Matt: Last year I was flying to VMworld, and I saw wifi on the plane and saw a new NOS update. So I did a cluster update from the air. I’ve never done that with infrastructure before. Maintenance windows are unacceptable. The NOS upgrade didn’t require any downtime. Nutanix and the resilience factor are great. We want the business to always be on, and don’t want to see the business see any performance degradations. Nutanix fails in gracefull manner, and it will self heals. We script everything, and we are to the point where we don’t even provision new users manually. We are very agile and fast. Our ERP is on Nutanix as well. We started with VDI, but that went so well we expanded the workloads. We were able to migrate new workloads in minutes, without months of planning. We get into IT because we like new toys.

Sachin: So Matt, so the common thing we come across are the business angles. This is different and is this what infrastructure should do?

Matt: Absolutely. We want to worry about the business and not the infrastructure.

Bob: IT should not be a cost center, but should be cost neutral. We are looking at scaling out Nutanix as a service, and looking to move other Hallmark subsidiaries to Nutanix. We own Crayola, which is a large business. We started with SQL BI stack, and that was very successful. Our biggest challenge was the sheer volume of apps that we needed to move to Nutanix. What we have now is all the BI and client web app tier are on Nutanix. We do large content management database, and that is based on Mongo running on Nutanix. We also have Oracle 10g running on Nutanix.

Sachin: Josh you are very active in the community. You mentor a lot of VCDX mentoring. What advice would you give to those looking at 3-tier?

Josh: The goal of the VCDX/NPX is all about meeting business requirements. It’s not about technical decision. It’s not about cool toys. Its about mapping business requirements to technical requirements. Keep moving forward and don’t get stale. Don’t bet your job on a single role. We aim to make IT staff more valuable by expanding their skillset.

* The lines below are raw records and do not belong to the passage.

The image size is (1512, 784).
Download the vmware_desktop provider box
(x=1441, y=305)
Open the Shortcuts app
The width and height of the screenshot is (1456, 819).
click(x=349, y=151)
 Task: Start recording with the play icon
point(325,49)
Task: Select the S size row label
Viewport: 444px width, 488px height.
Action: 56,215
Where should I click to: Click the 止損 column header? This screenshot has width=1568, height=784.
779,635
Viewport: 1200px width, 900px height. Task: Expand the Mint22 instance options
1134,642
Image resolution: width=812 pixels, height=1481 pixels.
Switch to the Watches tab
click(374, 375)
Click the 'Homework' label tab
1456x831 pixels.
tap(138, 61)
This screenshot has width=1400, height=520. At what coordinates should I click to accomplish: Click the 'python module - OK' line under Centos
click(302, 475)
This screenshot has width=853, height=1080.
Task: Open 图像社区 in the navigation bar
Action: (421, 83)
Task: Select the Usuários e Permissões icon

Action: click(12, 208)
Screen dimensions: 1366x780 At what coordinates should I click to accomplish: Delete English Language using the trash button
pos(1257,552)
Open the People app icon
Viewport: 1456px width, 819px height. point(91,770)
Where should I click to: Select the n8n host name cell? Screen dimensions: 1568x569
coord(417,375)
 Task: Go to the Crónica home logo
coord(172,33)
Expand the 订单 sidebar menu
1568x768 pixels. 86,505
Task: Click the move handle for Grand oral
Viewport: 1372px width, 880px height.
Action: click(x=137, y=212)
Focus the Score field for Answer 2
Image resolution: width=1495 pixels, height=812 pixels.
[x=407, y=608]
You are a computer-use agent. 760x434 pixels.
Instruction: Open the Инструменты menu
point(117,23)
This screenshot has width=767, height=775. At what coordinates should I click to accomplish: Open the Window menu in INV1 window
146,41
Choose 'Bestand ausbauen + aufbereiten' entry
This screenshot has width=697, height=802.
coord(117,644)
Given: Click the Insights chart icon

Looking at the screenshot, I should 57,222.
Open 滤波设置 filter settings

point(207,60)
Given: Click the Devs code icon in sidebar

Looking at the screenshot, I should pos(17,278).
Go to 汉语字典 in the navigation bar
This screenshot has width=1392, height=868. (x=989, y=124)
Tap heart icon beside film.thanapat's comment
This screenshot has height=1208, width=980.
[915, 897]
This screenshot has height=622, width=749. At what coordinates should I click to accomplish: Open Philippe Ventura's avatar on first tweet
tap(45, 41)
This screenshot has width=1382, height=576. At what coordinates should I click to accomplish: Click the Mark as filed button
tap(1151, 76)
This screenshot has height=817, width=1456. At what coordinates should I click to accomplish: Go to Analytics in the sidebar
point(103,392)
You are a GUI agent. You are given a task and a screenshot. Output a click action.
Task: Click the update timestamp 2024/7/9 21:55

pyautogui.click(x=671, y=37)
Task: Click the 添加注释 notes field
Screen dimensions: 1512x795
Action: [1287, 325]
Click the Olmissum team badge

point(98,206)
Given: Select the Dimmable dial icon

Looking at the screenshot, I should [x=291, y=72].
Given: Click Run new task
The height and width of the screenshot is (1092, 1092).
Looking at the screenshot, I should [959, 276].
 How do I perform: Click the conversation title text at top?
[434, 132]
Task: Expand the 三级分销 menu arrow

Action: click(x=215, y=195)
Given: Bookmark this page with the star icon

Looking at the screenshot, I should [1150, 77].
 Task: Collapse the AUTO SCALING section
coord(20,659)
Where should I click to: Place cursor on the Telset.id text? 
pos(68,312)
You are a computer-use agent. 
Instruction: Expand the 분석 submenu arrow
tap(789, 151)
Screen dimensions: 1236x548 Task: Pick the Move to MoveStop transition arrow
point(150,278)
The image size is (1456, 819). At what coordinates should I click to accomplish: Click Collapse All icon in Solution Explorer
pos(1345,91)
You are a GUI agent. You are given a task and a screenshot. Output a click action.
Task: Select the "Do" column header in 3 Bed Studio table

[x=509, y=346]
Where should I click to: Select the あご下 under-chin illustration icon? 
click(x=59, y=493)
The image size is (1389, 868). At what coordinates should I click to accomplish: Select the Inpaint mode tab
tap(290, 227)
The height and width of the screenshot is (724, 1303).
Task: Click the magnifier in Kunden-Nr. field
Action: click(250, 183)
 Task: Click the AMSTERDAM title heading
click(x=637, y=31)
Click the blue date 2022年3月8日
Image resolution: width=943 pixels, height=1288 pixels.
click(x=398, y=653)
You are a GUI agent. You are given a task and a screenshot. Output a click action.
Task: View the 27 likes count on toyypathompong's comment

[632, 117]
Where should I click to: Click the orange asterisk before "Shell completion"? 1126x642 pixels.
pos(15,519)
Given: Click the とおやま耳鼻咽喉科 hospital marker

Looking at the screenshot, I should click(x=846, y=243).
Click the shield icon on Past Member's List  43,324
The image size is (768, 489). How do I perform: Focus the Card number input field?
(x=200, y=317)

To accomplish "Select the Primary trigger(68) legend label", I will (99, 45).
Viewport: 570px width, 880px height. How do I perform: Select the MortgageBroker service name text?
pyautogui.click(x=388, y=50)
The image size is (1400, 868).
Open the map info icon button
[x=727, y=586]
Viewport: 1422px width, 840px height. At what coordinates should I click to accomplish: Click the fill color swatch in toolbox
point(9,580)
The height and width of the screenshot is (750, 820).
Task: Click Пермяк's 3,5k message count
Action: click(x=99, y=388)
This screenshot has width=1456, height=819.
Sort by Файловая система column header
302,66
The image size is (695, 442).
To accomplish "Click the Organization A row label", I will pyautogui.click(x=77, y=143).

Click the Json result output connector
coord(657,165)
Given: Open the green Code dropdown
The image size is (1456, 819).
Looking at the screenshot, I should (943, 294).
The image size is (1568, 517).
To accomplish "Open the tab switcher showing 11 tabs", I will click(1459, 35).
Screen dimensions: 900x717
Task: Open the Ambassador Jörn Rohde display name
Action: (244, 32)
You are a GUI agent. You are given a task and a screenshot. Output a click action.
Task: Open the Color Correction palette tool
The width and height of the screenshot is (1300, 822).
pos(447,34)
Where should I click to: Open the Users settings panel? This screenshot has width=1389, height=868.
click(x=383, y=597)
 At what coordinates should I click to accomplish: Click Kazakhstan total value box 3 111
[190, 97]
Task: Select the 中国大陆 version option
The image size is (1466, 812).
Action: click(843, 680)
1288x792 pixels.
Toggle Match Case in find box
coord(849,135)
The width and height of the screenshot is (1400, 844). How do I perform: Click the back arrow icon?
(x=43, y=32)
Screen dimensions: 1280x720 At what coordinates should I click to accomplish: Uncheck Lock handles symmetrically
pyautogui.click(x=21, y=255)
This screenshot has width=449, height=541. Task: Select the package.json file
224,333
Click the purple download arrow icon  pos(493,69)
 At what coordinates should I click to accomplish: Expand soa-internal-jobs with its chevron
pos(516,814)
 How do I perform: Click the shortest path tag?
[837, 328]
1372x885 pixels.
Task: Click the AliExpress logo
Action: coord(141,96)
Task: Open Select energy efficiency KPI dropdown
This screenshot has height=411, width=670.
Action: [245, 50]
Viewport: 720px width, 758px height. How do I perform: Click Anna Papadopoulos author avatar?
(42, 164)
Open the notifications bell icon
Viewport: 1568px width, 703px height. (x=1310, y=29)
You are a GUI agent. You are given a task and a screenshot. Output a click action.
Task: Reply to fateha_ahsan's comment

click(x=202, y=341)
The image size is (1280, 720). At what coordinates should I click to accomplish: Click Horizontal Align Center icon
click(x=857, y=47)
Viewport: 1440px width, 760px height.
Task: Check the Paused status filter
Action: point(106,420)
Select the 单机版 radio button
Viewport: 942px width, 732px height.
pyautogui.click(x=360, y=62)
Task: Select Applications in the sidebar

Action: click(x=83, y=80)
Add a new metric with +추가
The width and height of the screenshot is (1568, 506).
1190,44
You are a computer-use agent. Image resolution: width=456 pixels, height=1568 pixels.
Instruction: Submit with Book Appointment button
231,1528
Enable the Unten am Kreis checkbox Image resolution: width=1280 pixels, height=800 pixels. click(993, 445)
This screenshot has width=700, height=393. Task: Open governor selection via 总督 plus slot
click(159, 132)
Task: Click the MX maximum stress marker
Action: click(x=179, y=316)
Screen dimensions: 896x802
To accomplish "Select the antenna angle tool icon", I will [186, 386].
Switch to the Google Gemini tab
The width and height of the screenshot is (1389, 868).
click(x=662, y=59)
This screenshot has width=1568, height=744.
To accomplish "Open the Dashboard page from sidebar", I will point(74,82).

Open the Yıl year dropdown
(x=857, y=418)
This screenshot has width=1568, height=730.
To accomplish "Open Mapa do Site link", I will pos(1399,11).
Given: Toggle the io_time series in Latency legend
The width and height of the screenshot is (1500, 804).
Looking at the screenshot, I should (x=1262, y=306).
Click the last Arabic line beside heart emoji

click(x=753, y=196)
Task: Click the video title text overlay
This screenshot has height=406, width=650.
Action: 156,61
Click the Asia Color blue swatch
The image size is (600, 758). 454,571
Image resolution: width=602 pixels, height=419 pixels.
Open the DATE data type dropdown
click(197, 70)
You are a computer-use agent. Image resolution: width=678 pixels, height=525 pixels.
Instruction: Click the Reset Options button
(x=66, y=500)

George: We are looking for our IT staff to be more business oriented. We don’t want our staff just watching blinking lights. We look at what process are in place, and try to fit IT solutions into that framework. We developed a timesheet solution in 6 months, without worrying about the infrastructure.

Audience question: Can you tell us about support and how good it is? Our POC SEs are spot-on.

Matt: Nutanix support is even better than the product. We had a small problem, and called them up. They blew my mind. There aren’t any level 1 or level 2 guys, they are level 3 guys. The guys you get can solve your problems.

Josh: We had a customer that had four hardware failures in a short period. No downtime or data loss. We shipped them new hardware of course. I did the design for them, so I flew to their site at no cost just to put their mind at ease.

Audience question: Can you talk about your old storage arrays, and we have a bunch of storage admins that are nervous about changing platforms.

Bob: We used compellent. We would have had to upgrade controllers and disks. It would have cost us 500K to upgrade, and it was a forklift upgrade. The hyperconverged upgrade only cost 200K. We like the linear scalability. We could use any storage vendor, but don’t like the forklift upgrades and all that cost.

Matt: You can achieve the same outcome using traditional storage, But you don’t do it in the same time, and it will be more complex. We don’t like forklift upgrades. With Nutanix you eliminate forklift upgrades.

Josh: With Nutanix all writes always hit SSD. So your writes are always consistent. Ya these guys ran SQL on Nutanix first, which is somewhat unheard of.